Yes, the federal government already offers support for both EVs and heat pumps, but the manner in which it does so could not provide a better study in contrasts. With EVs, the program is straightforward and accessible. With heat pumps, it’s confusing and onerous.
Whether and how much of a heat pump incentive you receive from the federal government and your respective province depends on where you live, how much money you make, and what kind of heating system you have.
And as anyone who’s laboured through the Greener Homes grant can attest (one of multiple federal programs that provide heat pump incentives), the process is an arduous endeavour, requiring energy audits and months-long wait times to get your money back (which, of course, assumes you had the cash upfront in the first place, an obvious deterrent for low-income Canadians).
It’s the total opposite of the federal government’s seamless EV rebate: you buy an EV, you get $5,000 off at the point of sale. No applications. No audits. No waiting to get your money back. No conditions other than a reasonable requirement that the car is under a certain dollar amount. Canada’s most popular EV models are eligible, and the cap forces automakers to keep their prices in check.
After carbon pricing, EV rebates are likely the next best-known climate policy this government has implemented. About 45 per cent of Canadians are aware of the federal incentive program, which, in a democracy where very few federal policies ever rise out of obscurity, is higher than it sounds.
It’s also a well-liked measure with skyrocketing popularity that works: B.C. and Quebec have more EVs on the road in large part because they were the first provinces to offer rebates before the federal one existed.
Perhaps one silver lining coming out of the recent carbon pricing debacle is that, right now, heat pumps are having a moment. If the federal government makes its heat pump program as simple and widely accessible to Canadians as its EV rebate, it may have one more winning policy on its hands that Canadians will actually hear about.
And together, they might tell the simple story this government so desperately needs: “EVs and heat pumps are the money-saving future of energy, and we’re here to help you get your hands on them — you leave the paperwork to us.”
Trevor Melanson is the communications director of Clean Energy Canada, a program at Simon Fraser University’s Centre for Dialogue. A former journalist, Trevor previously held editor roles at Canadian Business, Vancouver, and BCBusiness magazines.
Comments
The federal EV program doesn't even cover the tax people pay on the vehicles. To suggest this is some great initiative by the federal government is laughable.
As for heat pumps, for most of the country the grant should only qualify for cold climate models and there has to be a provision that the units are sized large enough so they actually heat down to -15C. Many HVAC contractors are now selling undersized units that qualify but barely heat homes to 0C and the bulk of heating is still being done by the fossil fuel furnace.
The question on a subsidy program isn't how big the subsidy is. The question is, does it motivate people to buy the thing the government wants them to buy? If it does, which the EV one seems to, then it's an effective subsidy and probably a good program. Arguably you actually want the subsidy to be at about the lowest level that will actually work.

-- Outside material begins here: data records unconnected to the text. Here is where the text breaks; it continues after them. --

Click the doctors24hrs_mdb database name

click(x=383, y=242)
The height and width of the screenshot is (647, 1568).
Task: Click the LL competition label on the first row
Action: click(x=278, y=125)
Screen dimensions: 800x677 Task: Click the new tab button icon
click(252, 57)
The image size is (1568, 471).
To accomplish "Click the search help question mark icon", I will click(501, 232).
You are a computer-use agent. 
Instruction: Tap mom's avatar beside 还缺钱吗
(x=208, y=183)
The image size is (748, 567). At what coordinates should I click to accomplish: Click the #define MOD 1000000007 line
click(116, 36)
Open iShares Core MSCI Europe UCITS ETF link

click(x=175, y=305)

As to heat pumps, while I take your point that any subsidy shouldn't apply to wimpy heat pumps that don't, like, heat a home, the point in the article remains strong: If nobody's heard of it and it's really hard to get and it isn't applied up front, it ain't gonna motivate anyone to buy the thing. The heat pumps it does apply to, it should just apply to--you buy the pump and it's cheaper, no muss, no fuss.
If messages must be reduced to 3 words, how about "Let's Not Fry".